### Data supplied
++++++++++++++++++++
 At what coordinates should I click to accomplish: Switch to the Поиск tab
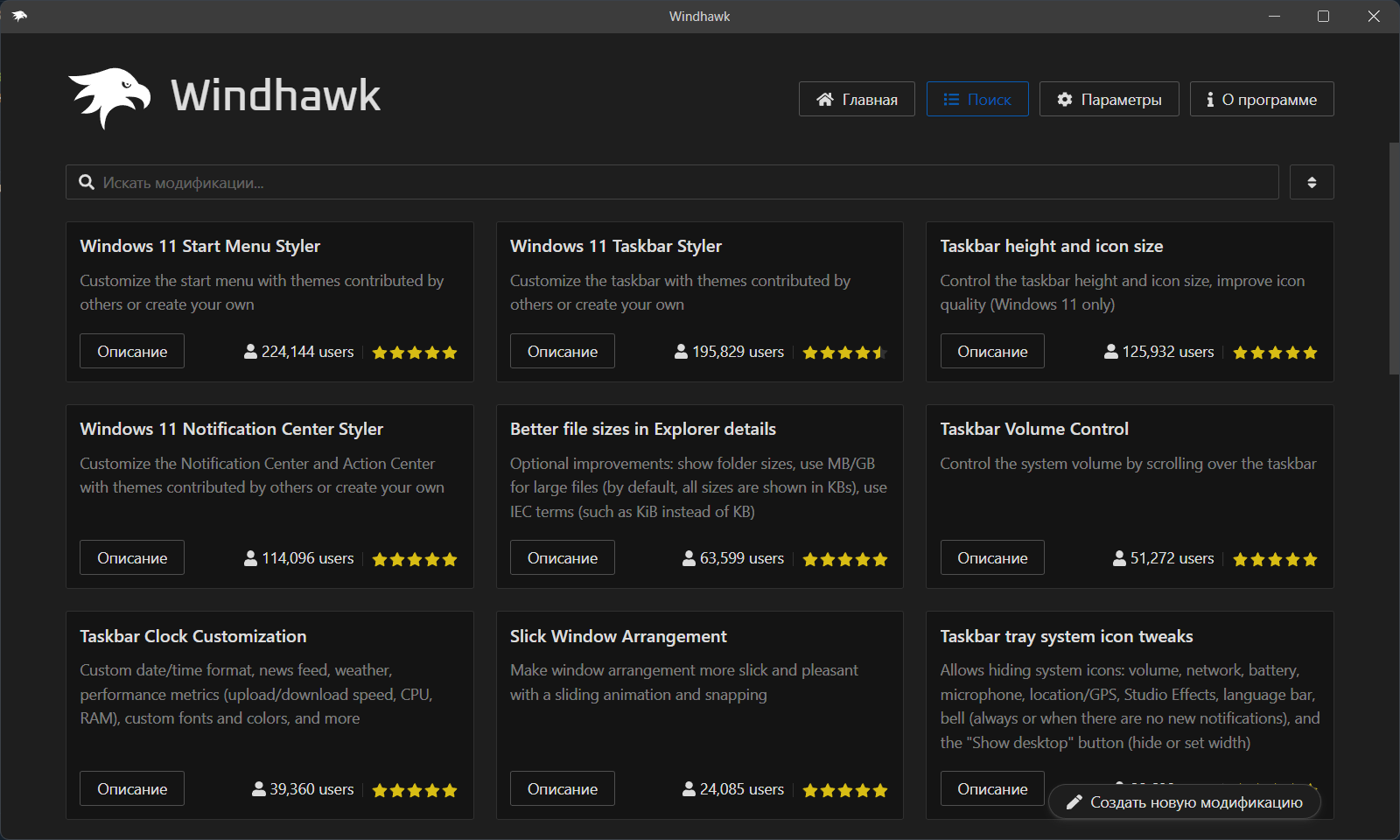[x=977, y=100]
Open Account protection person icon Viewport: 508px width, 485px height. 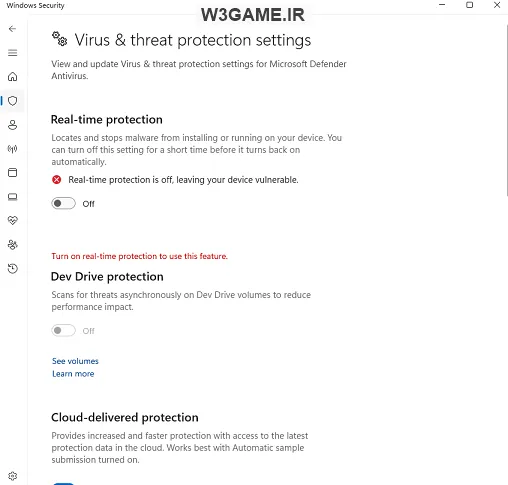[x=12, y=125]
++++++++++++++++++++
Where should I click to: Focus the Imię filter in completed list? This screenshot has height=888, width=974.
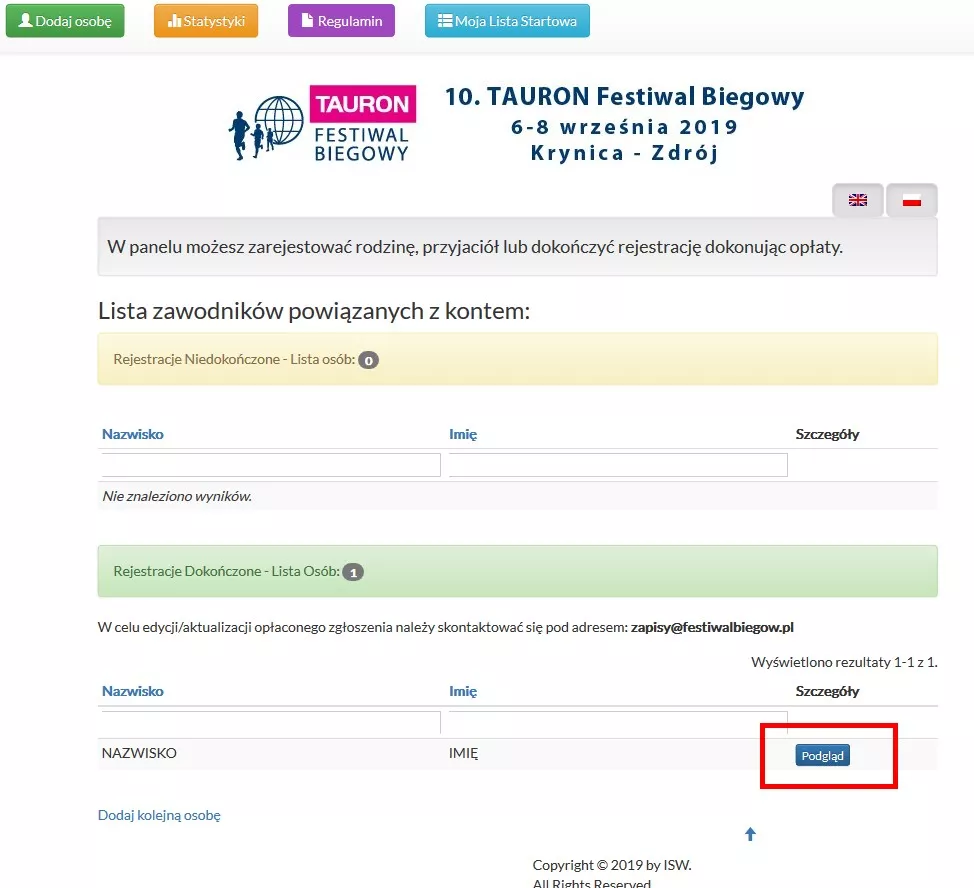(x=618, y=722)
++++++++++++++++++++
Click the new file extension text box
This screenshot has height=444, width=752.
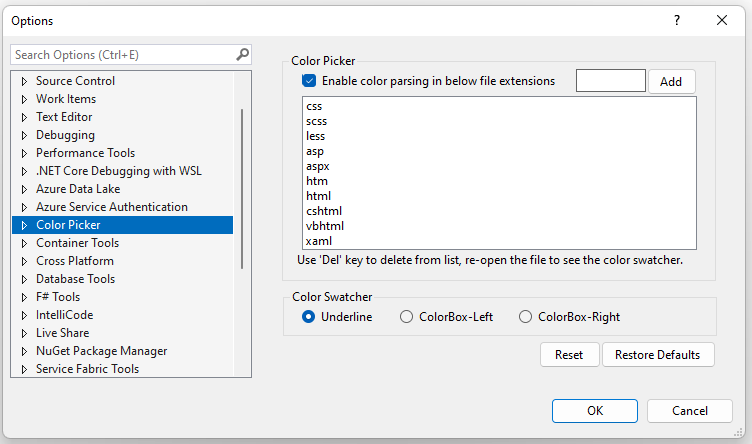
++++++++++++++++++++
### What you should do
Retype, exactly and in full, the lines above from the one containing "Click the new file extension text box" through the one containing "This screenshot has height=444, width=752.".

### Solution
Click the new file extension text box
This screenshot has height=444, width=752.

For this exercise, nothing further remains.